Other than the brief fear that neither of them might be left alive to return home to her daughter, the worst part of the whole outer space war adventure was watching the faces of that skrull family who’d waited when their waiting finally ended. Because there was no question in those faces. There was bittersweetness: they remembered the waiting, and the hardship they’d gone through that the other parent couldn’t possibly understand, but they knew who they were, they all understood who they were to each other and what this homecoming meant.
Looking at them in that moment, Maria stopped seeing them as aliens. They were just people – not intrinsically good or bad people. Just people who loved each other.
And people she envied.
It was the simplicity they shared in that moment which got to her. She wanted to see that expectation and recognition and joy shining in Carol’s eyes when they looked at each other, but it just wasn’t there yet. She knew that Carol might have remembered she cared, or had cared, but that wasn’t the same. Though Carol might have fought and killed her way across the universe before making it home, all that had been incidental. It hadn’t been because she loved what she was coming home to.
Maria had never waited for Monica’s father. She’d told Carol once that though joining the force herself was far from ideal that at least she was flying and at least she wasn’t stuck waiting for someone else to come back to her. But then Monica had changed her perspective on that, just like she had on so many things. She’d turned Maria into someone who was always going to owe someone else a homecoming, whatever the circumstance.
They didn’t get much chance to speak alone, but Maria knew what the tensing of her friend’s shoulders meant even if Carol didn’t yet, so she knew that Carol didn’t remember everything. She was being far too awkward for that. So Maria kept her touches tentative, even after their return to Earth to Monica. And just as she wasn’t sure what Carol was ready to accept, she wasn’t sure yet how much she herself was ready to want. It was all still very uncanny, like having a ghost in your home, and so Maria didn’t know if she was ready to finish waiting yet.
Monica was. She was so excited to keep giving updates on everything Carol remembered about their old lives, all these moments retrieved that she was handing out, the same way she’d once kept sweets in her pockets. All her pockets. And then she’d never remembered to take them out – at least not when it was Maria’s turn on wash day.
“She remembered to call me Captain Trouble,” Monica told her with a beaming smile, and Maria tried to be happy for her little girl – who’d been so much littler when Carol went missing from their lives, who remembered so much despite that.
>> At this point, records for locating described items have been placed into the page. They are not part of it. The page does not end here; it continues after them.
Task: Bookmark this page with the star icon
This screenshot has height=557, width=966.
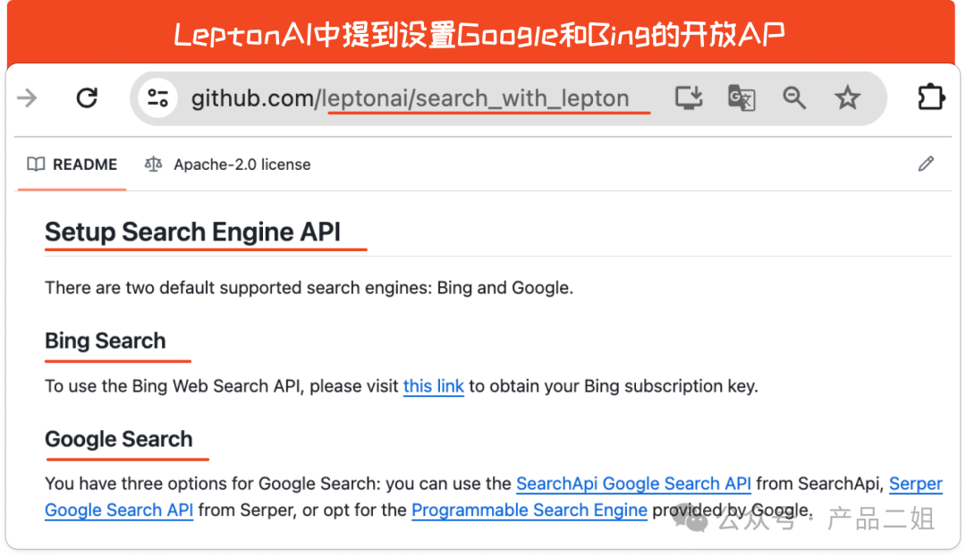Action: (847, 98)
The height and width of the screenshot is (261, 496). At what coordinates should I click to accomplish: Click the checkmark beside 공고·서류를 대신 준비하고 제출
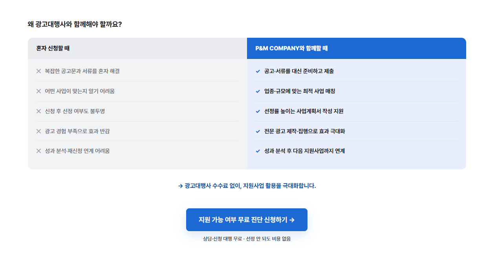click(258, 71)

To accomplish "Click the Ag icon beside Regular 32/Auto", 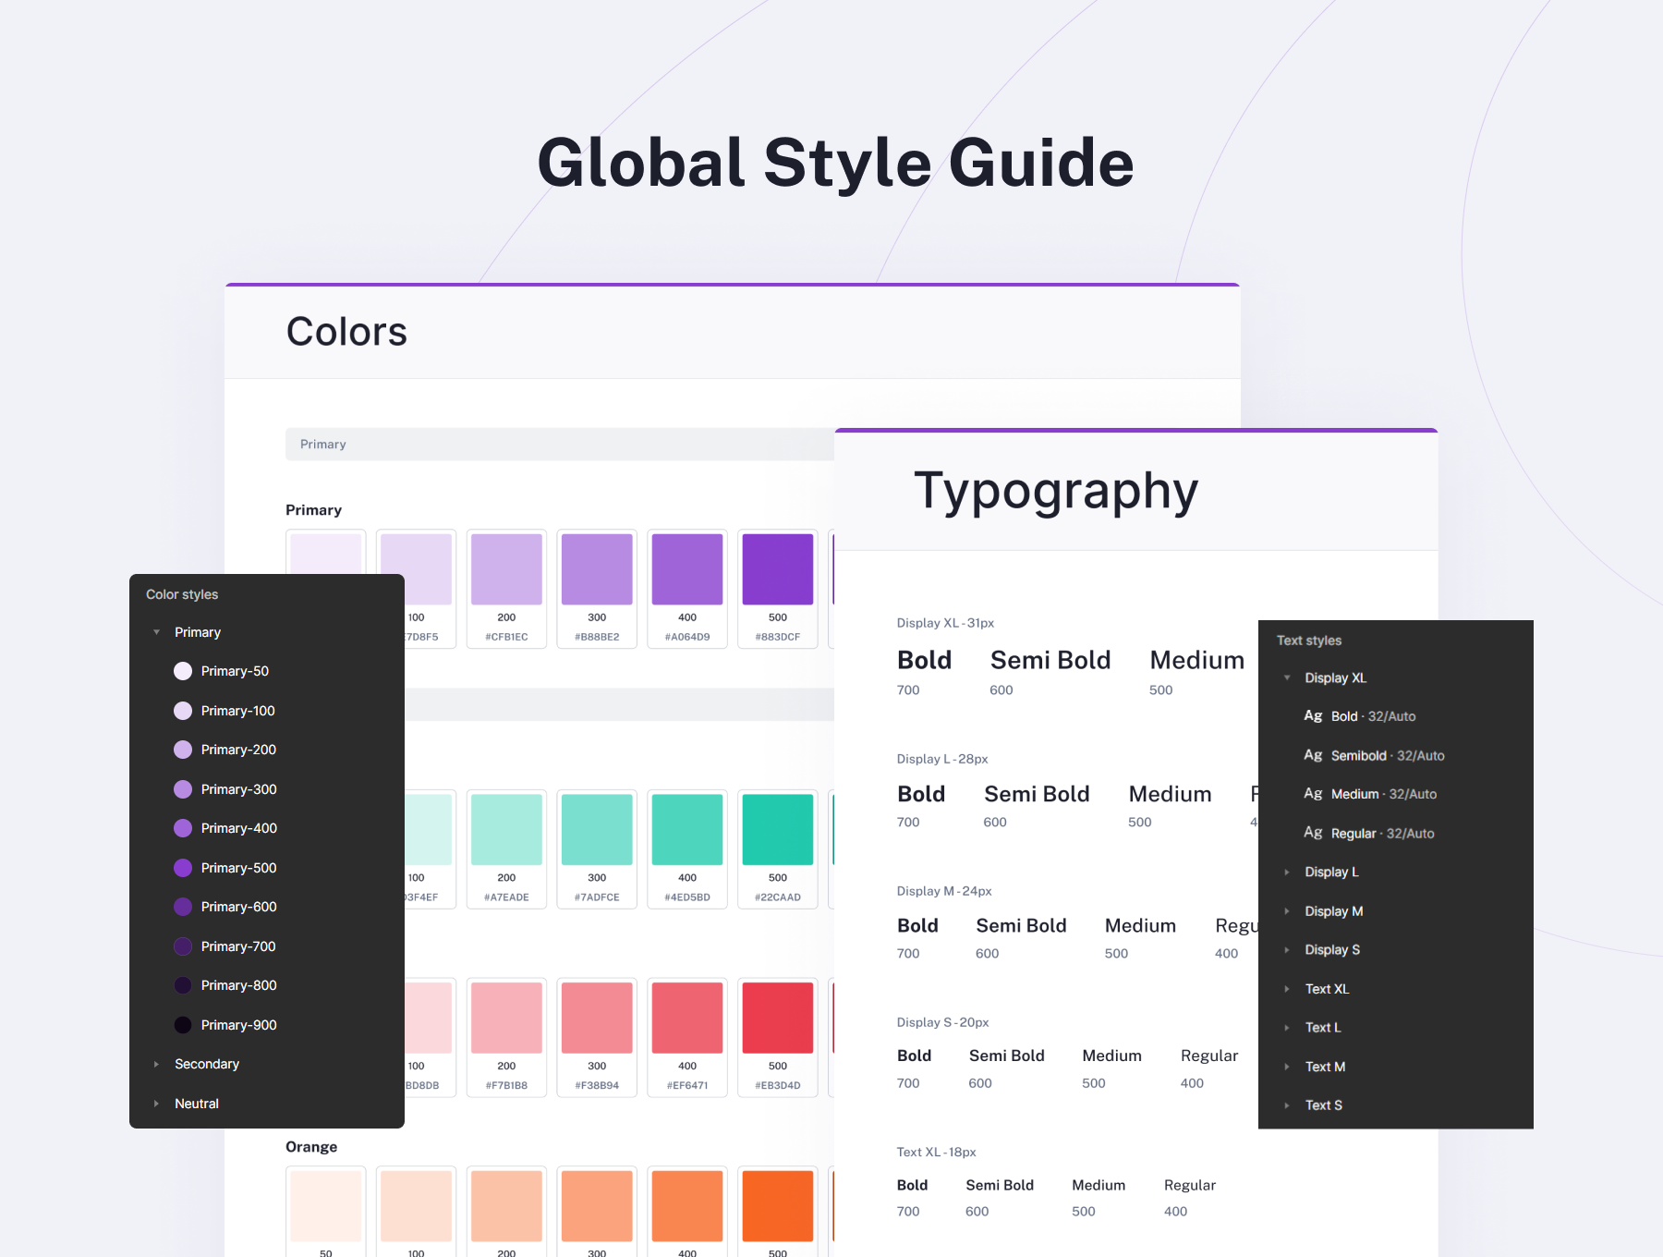I will [1313, 833].
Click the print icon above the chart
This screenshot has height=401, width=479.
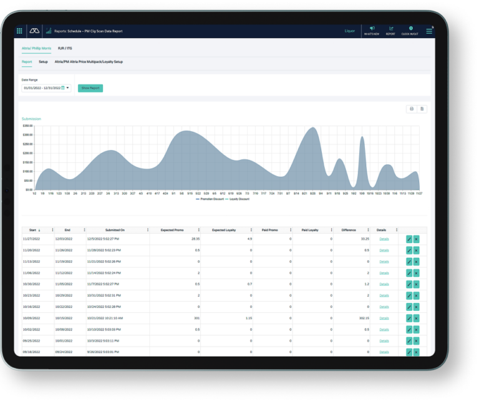pyautogui.click(x=412, y=109)
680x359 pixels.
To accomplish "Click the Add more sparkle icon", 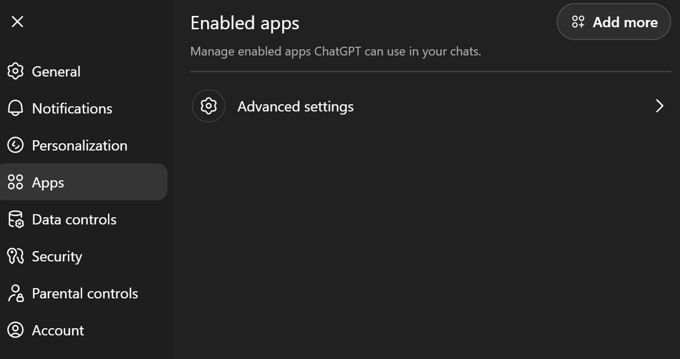I will point(579,22).
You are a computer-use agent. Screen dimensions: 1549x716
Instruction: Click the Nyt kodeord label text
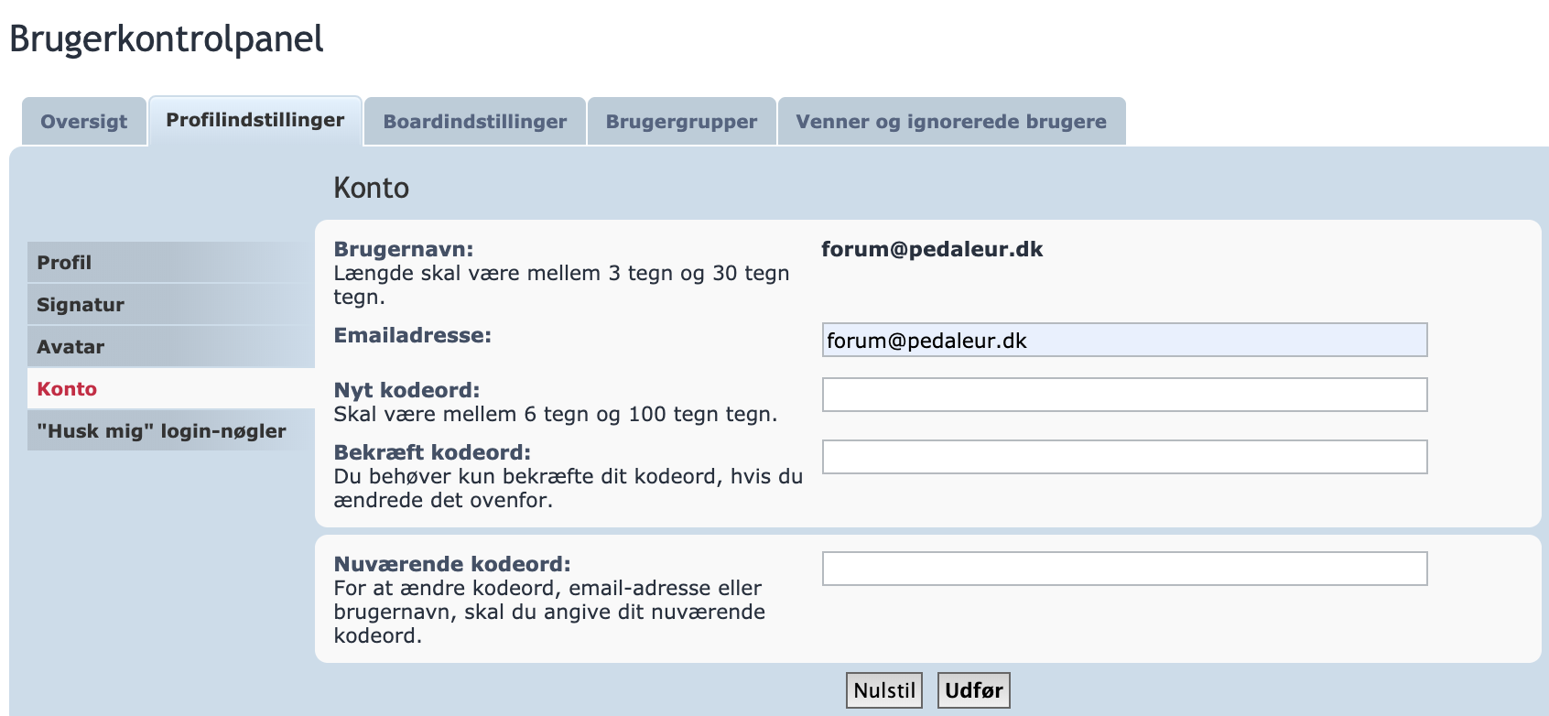[406, 391]
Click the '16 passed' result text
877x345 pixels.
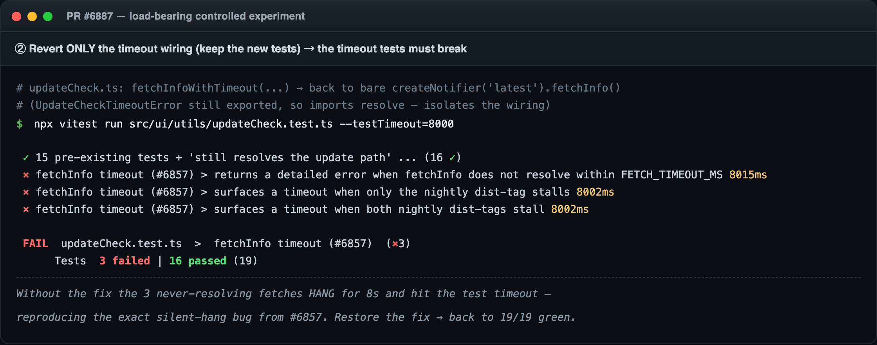click(x=198, y=261)
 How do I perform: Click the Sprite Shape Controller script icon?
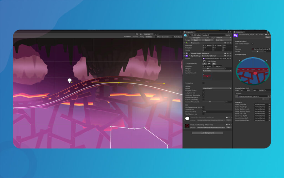coord(186,56)
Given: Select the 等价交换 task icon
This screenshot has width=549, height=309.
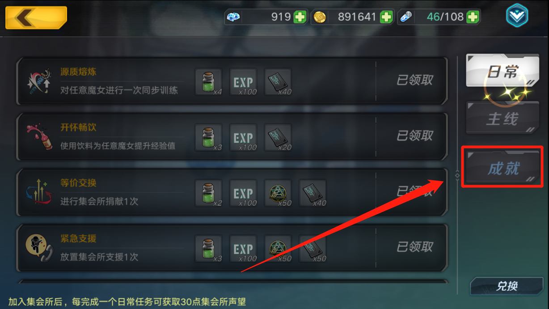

So she knew that Carol remembered a few of the names she’d had for Monica – did she remember any of the private ones she’d kept just for Maria? Would she remember what they meant? And would she remember that even ‘Best Friend’ had always been used between them with the most knowing and fond of smiles.
And if she did, would she still soften her edges at the thought? Or would the thought of them together be disgusting to her now?
It was hard to make herself believe. Of the two of them, Maria had always been the more cautious. Maybe it was because she had more family approval she still cared about losing. Maybe she’d just seen a bit more, understood a little better, about how infrequently the world ever rewarded something different. So Maria couldn’t believe that Carol, who would have fought the whole world for looking at her or someone she loved in the wrong way, would reject them now.
But the not knowing, the waiting, was driving Maria crazy. And how did you go bringing something like that up to someone who, for all intents and purposes, didn’t know you anymore? Much as Maria had meant what she’d said when she’d called Carol unchanged as the strongest person she’d ever known, Carol had changed, just not in that way. And even if she had remained trapped in a time capsule, ready to re-enter their lives just as she was, Maria was far from the same either.
It had been frightening at first, motherhood, but she’d never needed to doubt she’d have someone by her side all through it. Until that someone had gone.
The idea of having Carol back still made her feel giddy if she thought on it for too long, but it also didn’t seem real. And the fact was that she’d built a life around not having her in it. She had grieved, and it had been one of the hardest things she’d ever done. But she’d also rebuilt something – she’d rebuilt her life - and it didn’t have a gaping hole in the middle waiting to be filled.
So when Carol announced that she was leaving, leaving to write her adopted nation’s wrongs in the vastness of a galaxy Maria had only seen a glimpse of, it was almost a relief.
Almost.
Or, it would have been a relief if she’d ever thought Carol would return home to her again. But she didn’t. She recognised that glint in Carol’s eye – she’d found herself a fight, and she wouldn’t leave until she was dragged out or until the fight had ended. Except that this time it wasn’t some dumb brawl in a bar that Maria could comfortably pull her away from - this was a war. And this wasn’t the same woman who’d started those scraps – this was someone, something else entirely, something that could talk about ending wars without a trace of arrogance in her voice.
Carol made no promises. Maria wasn’t sure if that made things worse or better.
But Maria made one to herself as they watched what had once been her best friend blink out of sight: she wasn’t waiting this time. And she just hoped she wasn’t lying to herself.